Still, seeming to surprise prosecutors, defense lawyers and observers, Noreika had several issues with the plea agreement in Wednesday's hearing. She expressed concern about whether the agreement was constitutional, whether it truly gave Hunter Biden the legal protections he was due, and whether it was airtight, meaning there could be questions raised in the future about what it covered.
“Mr Biden, I know you want to get this over with, and I’m sorry,” she said from the bench on Wednesday. “But I do want to make sure that I am careful in my view of this, so I do need some more information.
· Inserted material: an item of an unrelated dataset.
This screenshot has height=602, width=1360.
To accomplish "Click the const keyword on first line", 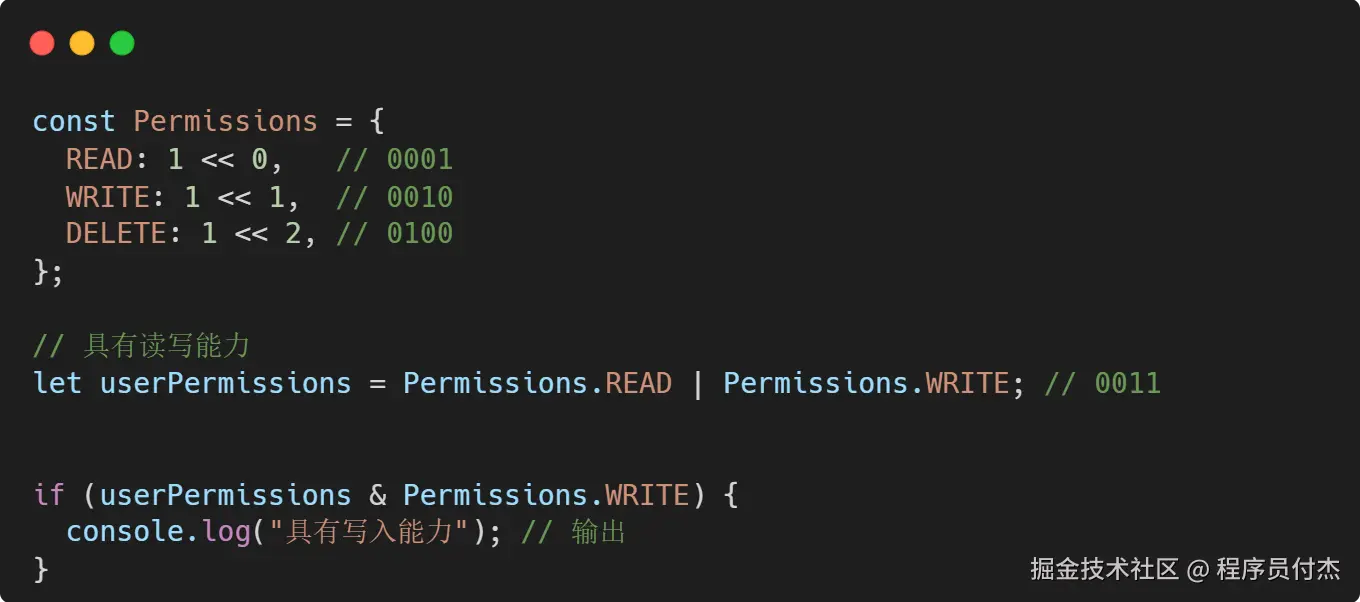I will (74, 121).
And part of that is making sure that your plea gets you what you think it gets and part of it is making sure that I do justice as I’m required to do in this court.”
There were two parts to the original deal between Hunter Biden and prosecutors: a plea agreement for the misdemeanor tax charges and a diversion agreement for a separate felony gun charge.
Federal prosecutors and defense attorneys agreed to require Hunter Biden to follow a strict set of rules for 24 months to avoid the gun charge. The deal would require any future violation to the diversion be vetted by Noreika before a charge could be filed, according to court documents — an added layer that drew scrutiny.
Chris Clark, Hunter Biden’s attorney, explained in court that they added the layer so that the president’s son wouldn't have to worry that a future administration could abandon the agreement for political reasons, saying it was “so that wouldn’t be something that would become more politicized, but rather would be something that the parties could rely on, someone we consider a neutral arbiter to determine the breach, not the charge.”
Noreika raised concerns that having her oversee the diversion agreement was “outside of my lane in terms of what I am allowed to do” constitutionally.
“That choice as to whether to bring charges, that’s the executive branch, not the judicial branch,” she said. "So is this even constitutional?”
Vance said the inclusion of that added layer was a reflection of the partisan divisions the country face, particularly as Trump, his family and his allies have directed attacks directly at the president’s son.
“I can’t think of any case where you’ve ever had to take account in devising a plea agreement of the possibility that the next president of the United States might exact personal revenge on a defendant,” she said. “And so prosecutors and defense alike have to bend over backwards to prevent that. That’s so far beyond the realm and scope of what prosecutors do, but it’s the reality.”
Noreika raised other concerns, saying she was being asked to act as “a rubber stamp” over the tax charges.
Vance predicted that the two sides would “tweak the plea agreement to make it work,” and then Noreika would accept it.